While people debate the age-old question about whether tomatoes are a fruit or vegetable, here’s an undisputed fact: Tomatoes are a good source of vitamins A, C and E, and the antioxidant lycopene.
Studies show that lycopene may help prevent prostate, lung, and stomach cancers. The powerful antioxidant can also help reduce your risk of developing cardiovascular disease by reducing LDL (“bad”) cholesterol and lowering blood pressure. Plus, there’s some evidence that cancers of the pancreas, colon and rectum, esophagus, oral cavity, breast and cervix can be reduced with increased lycopene intake.
What Types of Tomato Products Should I Eat?
Lycopene is a lipid-soluble compound, which means that consuming it with fat (oil) increases its bioavailability. So you will obtain more lycopene from the fresh tomatoes in your salad when they are paired with a full fat dressing ins
tead of reduced fat dressing.
Additionally, our bodies extract the most benefit of the lycopene from processed tomato products, such as tomato paste, sauce and ketchup. So keep the tomato-y condiments on hand for a healthy boost!
Need a tomato-heavy recipe suggestion? Try the delicious fish recipe below. Bon appétit!
Sear-Roasted Halibut with Tomato & Capers
Adapted from Fine Cooking
- 1 pint cherry or grape tomatoes, halved
- 2 Tbsp capers, rinsed and chopped
- 1 1/2 Tbsp chopped fresh oregano
- 1 1/2 tsp balsamic vinegar
- Kosher salt and freshly ground black pepper
- 1 1/2 lb thick skinless halibut fillet (or other mild white fish, like cod), cut into 4 even pieces
- 1/3 cup all-purpose flour
- 2 Tbs. extra-virgin olive oil
- 2 medium cloves garlic, thinly sliced
- Position a rack in the center of the oven and heat the oven to 450°F.

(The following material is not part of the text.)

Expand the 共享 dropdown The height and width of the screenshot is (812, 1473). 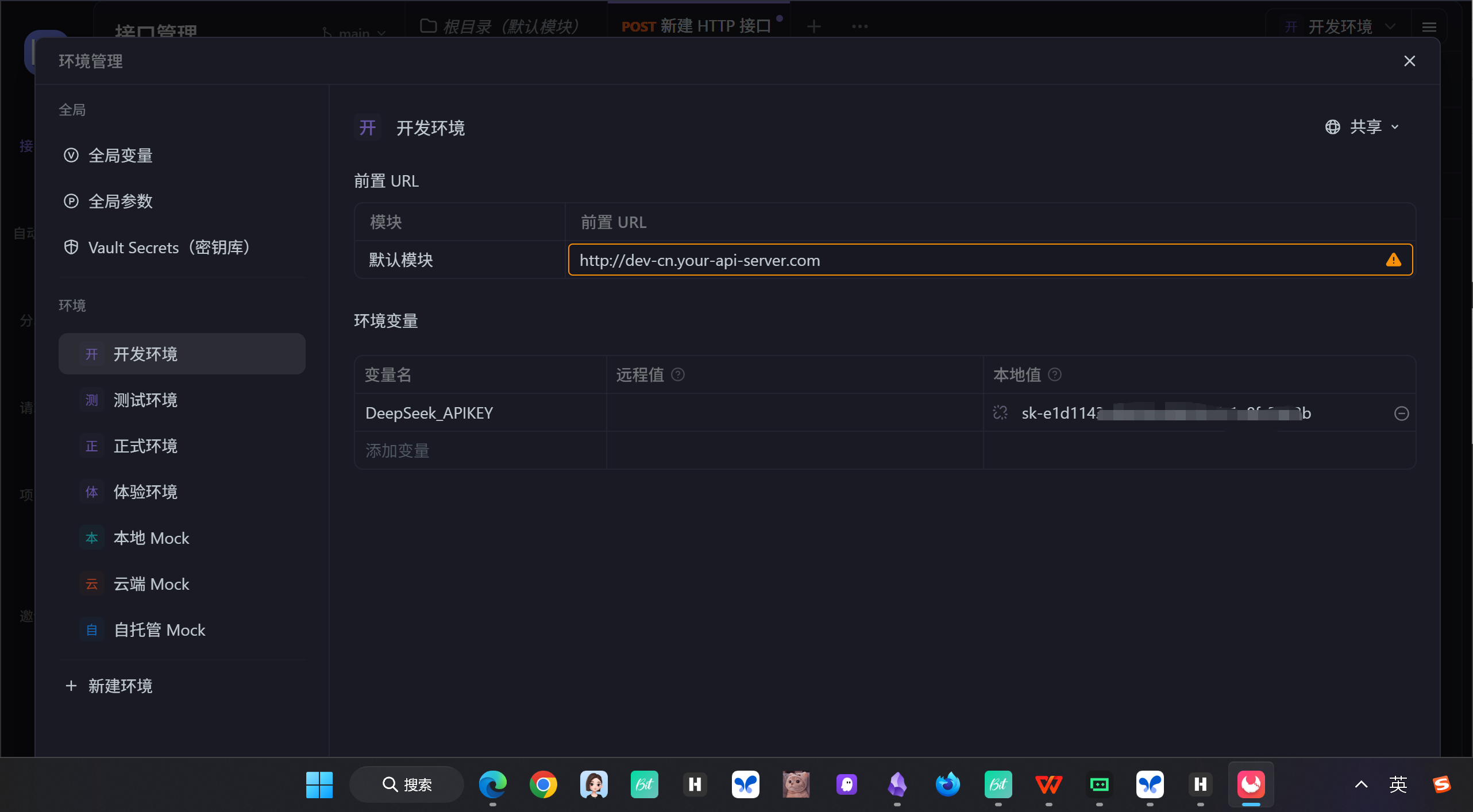pyautogui.click(x=1364, y=127)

- In a medium bowl, mix the tomatoes, capers, oregano, vinegar, 1/2 tsp. salt and 1/4 tsp. pepper.
- Season the fish with 3/4 tsp. salt and 1/4 tsp. pepper and dredge it in the flour, shaking off the excess. Heat the oil in a 12-inch (preferably nonstick) ovenproof skillet over medium-high heat until shimmering hot. Add the fish, evenly spaced, and cook without touching until it browns and releases easily from the pan (check by gently lifting one of the corners), about 3 minutes. Flip the fish, sprinkle the garlic around it, and cook until the garlic just starts to brown on some edges, about 30 seconds.
- Pour the tomato mixture around the fish and transfer the skillet to the oven. Roast until the fish is just firm to the touch and opaque when you pry open a thicker piece with a paring knife, 3 to 6 minutes.
- Let the fish rest for a couple of minutes and then serve with the tomato mixture spooned over it.